I am new to Openjdk and mlvm, but I have decades of experience in benchmark
cheating and hackery.
(No, that is not what I am bringing to OpenJDK.)
I went to look at Caliper, and in the tutorial, I saw this:
return dummy; // framework ignores this, but it has served its purpose!
This is not at all confidence-inspiring; inlining of the call, or even
conditional inlining,
allows the deadness of dummy to be detected, and then your benchmark is screwed.
The framework should print dummy, to a real live file, not /dev/null (yes, once
upon a
time a workstation vendor spotted the /dev/null case and short-circuited all of
libcurses
out of the way). I wouldn't trust reflective access to be sufficiently
obfuscating; if I used
reflection and it could be optimized into a direct call, I would like that, so
I should not
be surprised if an optimizer picked up that transformation and it accidentally
messed
up this benchmark.
Sorry if I seem skeptical, but I've seen intelligent people write terrible
benchmarks.
Consider the old JavaGrande Fork-Join benchmark:
// do something trivial but which won't be optimised away!

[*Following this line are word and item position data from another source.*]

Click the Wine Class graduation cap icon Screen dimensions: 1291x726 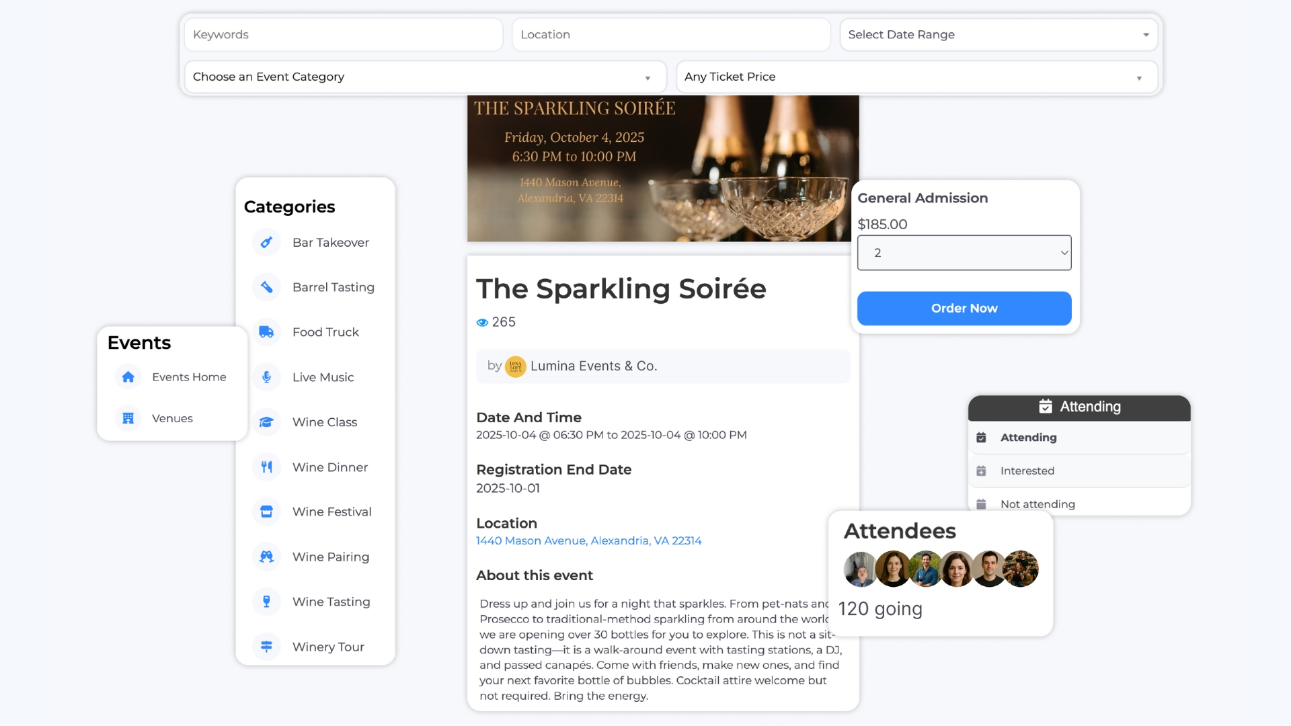point(267,422)
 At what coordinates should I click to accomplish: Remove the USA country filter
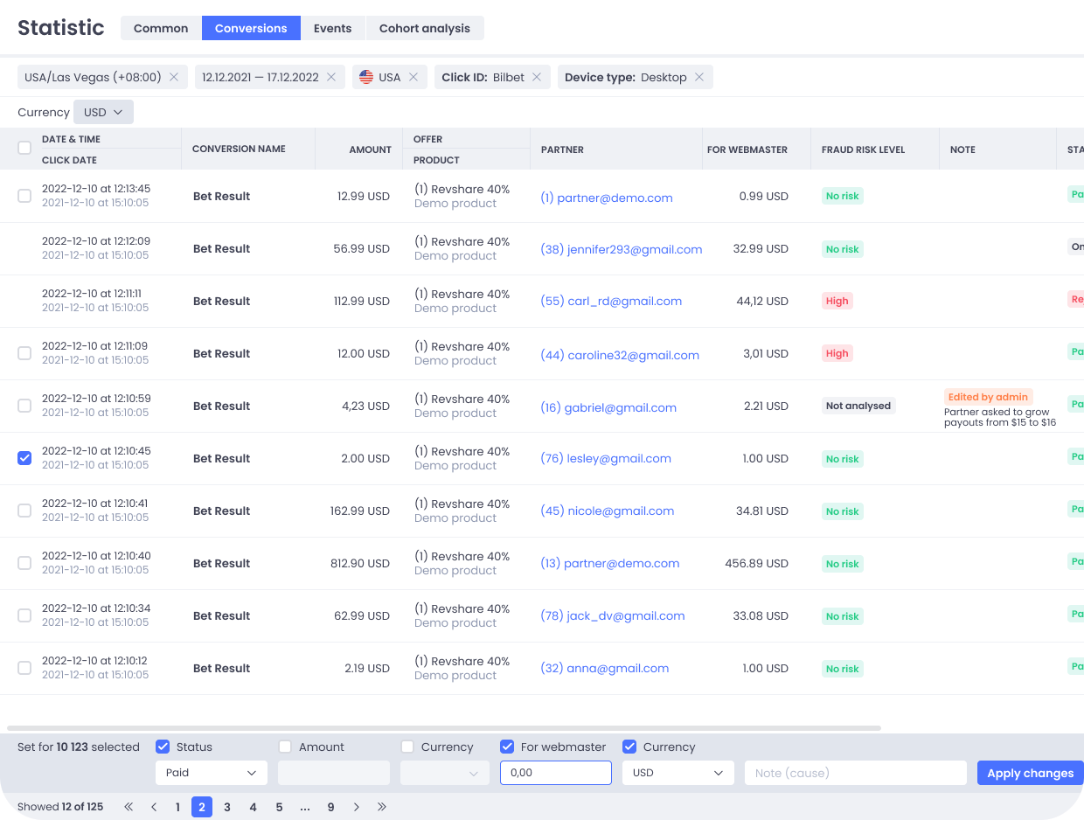pyautogui.click(x=413, y=77)
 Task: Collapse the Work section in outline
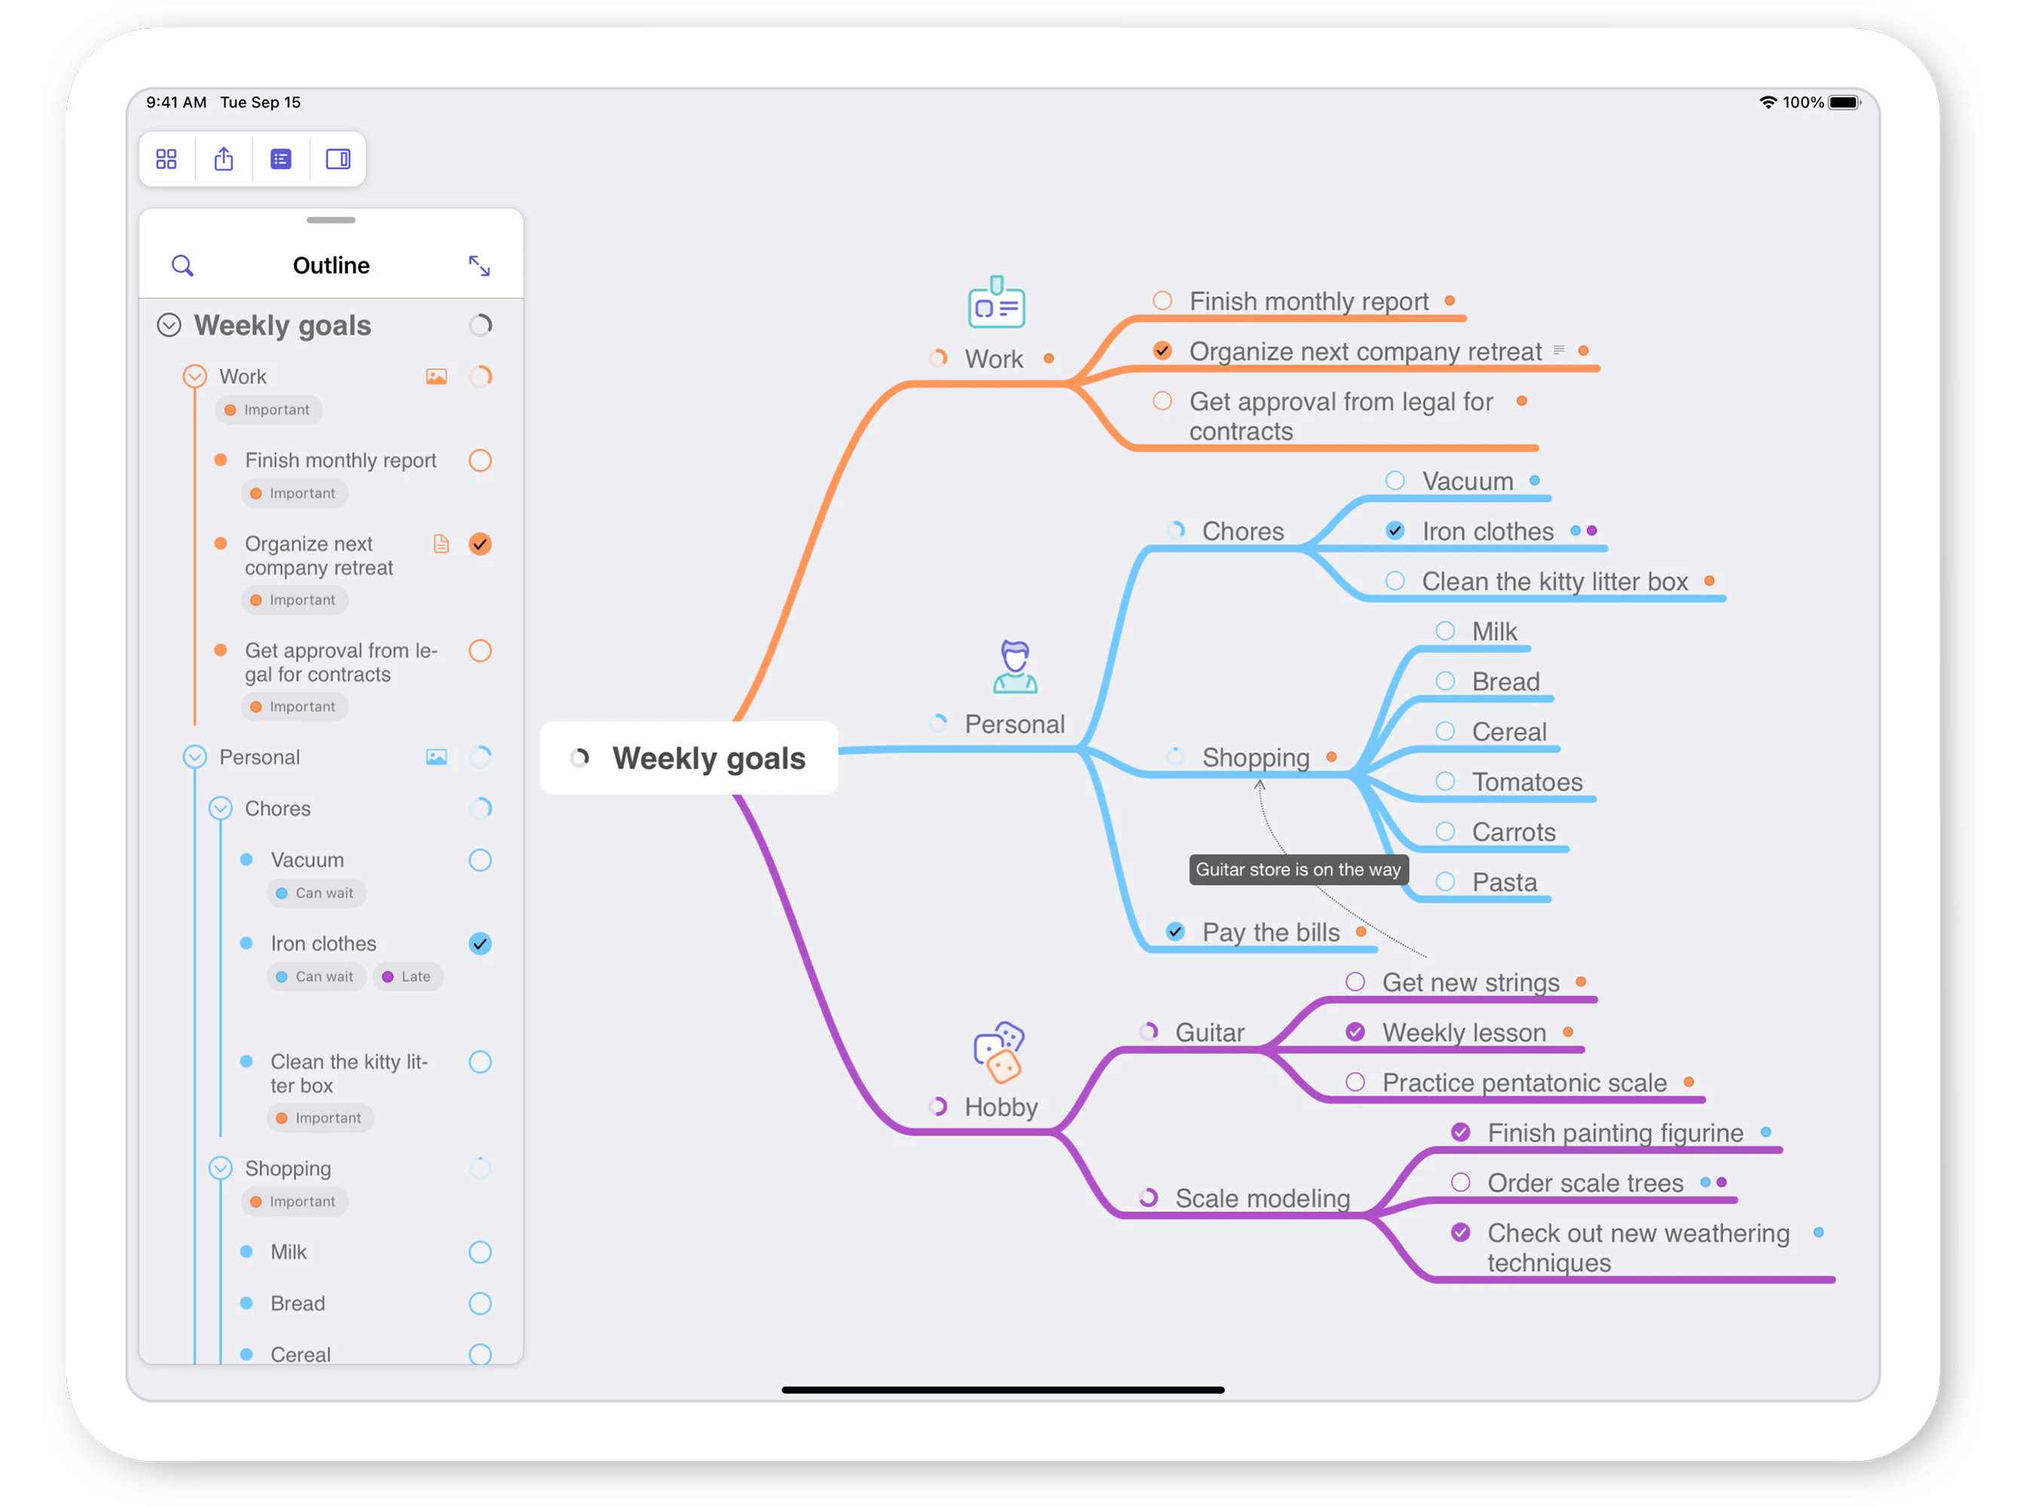[x=194, y=377]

double theta=37.2, sint, res;
sint = Math.sin(theta);
res = sint*sint;
//defeat dead code elimination
if(res <= 0) System.out.println(
"Benchmark exited with unrealistic res value " + res);
Strictfp, Math.sin of theta is -0.478645918588415 -- that's straight from the
spec, if you simply
follow the recipe. Even with widefp, the optimizer knows the target FP, and
constant propagate
there, too. I think you can figure out the rest.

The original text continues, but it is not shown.